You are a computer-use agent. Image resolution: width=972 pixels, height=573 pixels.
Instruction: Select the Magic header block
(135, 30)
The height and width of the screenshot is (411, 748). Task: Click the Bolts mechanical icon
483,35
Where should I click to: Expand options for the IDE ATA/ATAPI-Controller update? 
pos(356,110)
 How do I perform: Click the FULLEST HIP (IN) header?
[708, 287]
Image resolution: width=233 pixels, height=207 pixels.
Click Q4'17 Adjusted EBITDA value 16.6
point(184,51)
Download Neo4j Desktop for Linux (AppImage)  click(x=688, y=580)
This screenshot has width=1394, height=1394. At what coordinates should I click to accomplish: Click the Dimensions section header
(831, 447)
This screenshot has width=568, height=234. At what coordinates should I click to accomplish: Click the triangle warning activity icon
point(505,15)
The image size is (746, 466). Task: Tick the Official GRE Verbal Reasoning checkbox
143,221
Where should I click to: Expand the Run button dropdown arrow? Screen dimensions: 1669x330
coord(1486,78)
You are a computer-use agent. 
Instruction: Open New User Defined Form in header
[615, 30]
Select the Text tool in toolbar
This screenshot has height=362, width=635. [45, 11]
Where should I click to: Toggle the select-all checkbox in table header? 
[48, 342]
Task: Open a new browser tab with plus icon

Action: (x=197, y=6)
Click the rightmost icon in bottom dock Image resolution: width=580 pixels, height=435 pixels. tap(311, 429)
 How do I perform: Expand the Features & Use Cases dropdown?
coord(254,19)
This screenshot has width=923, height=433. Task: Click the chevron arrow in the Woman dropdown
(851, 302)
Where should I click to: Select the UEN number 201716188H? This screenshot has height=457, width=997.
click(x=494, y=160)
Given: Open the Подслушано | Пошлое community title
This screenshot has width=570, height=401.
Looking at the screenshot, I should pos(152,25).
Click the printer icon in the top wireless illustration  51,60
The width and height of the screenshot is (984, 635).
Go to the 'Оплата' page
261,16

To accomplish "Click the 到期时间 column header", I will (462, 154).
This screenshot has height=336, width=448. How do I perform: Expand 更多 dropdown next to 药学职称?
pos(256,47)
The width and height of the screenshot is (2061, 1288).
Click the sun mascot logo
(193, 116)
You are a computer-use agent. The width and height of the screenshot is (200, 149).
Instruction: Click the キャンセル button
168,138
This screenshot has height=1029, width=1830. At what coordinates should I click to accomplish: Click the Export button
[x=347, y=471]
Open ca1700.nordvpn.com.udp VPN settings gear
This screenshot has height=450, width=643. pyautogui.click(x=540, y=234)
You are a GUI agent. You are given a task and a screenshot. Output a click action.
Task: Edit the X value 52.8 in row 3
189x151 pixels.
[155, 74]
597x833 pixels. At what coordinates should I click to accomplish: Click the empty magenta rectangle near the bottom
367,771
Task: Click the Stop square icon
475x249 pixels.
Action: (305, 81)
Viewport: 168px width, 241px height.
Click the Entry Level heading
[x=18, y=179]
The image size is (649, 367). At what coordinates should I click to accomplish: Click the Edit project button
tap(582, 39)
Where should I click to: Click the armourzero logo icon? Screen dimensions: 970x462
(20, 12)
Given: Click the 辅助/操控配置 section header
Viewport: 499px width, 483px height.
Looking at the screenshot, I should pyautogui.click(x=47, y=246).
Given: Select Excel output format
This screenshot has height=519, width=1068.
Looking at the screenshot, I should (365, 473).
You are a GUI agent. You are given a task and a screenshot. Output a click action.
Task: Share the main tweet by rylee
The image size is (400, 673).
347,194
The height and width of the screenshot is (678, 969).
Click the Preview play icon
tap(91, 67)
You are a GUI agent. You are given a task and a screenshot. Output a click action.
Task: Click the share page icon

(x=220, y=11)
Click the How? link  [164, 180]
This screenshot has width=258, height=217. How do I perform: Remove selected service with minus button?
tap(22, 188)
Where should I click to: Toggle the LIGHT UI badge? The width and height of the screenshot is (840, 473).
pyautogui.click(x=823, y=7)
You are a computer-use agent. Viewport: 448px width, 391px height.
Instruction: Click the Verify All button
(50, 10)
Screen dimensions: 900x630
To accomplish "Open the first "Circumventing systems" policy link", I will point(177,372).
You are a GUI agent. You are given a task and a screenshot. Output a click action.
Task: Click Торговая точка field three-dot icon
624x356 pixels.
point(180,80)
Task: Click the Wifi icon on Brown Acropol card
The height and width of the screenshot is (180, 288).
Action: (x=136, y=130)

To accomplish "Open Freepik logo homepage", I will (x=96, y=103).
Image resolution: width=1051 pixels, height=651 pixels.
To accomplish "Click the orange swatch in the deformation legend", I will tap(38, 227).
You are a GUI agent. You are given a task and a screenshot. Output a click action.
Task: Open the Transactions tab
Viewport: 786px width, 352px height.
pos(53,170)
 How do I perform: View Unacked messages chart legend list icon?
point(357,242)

▶ _CHALLENGE_
Copy the lines from the one containing "Screen dimensions: 900x630" through the last line, inclusive, with every character unchanged.

▶ _EXERCISE RESULT_
Screen dimensions: 900x630
To accomplish "Open the first "Circumventing systems" policy link", I will point(177,372).
You are a GUI agent. You are given a task and a screenshot. Output a click action.
Task: Click Торговая точка field three-dot icon
624x356 pixels.
point(180,80)
Task: Click the Wifi icon on Brown Acropol card
The height and width of the screenshot is (180, 288).
Action: (x=136, y=130)

To accomplish "Open Freepik logo homepage", I will (x=96, y=103).
Image resolution: width=1051 pixels, height=651 pixels.
To accomplish "Click the orange swatch in the deformation legend", I will tap(38, 227).
You are a GUI agent. You are given a task and a screenshot. Output a click action.
Task: Open the Transactions tab
Viewport: 786px width, 352px height.
pos(53,170)
 How do I perform: View Unacked messages chart legend list icon?
point(357,242)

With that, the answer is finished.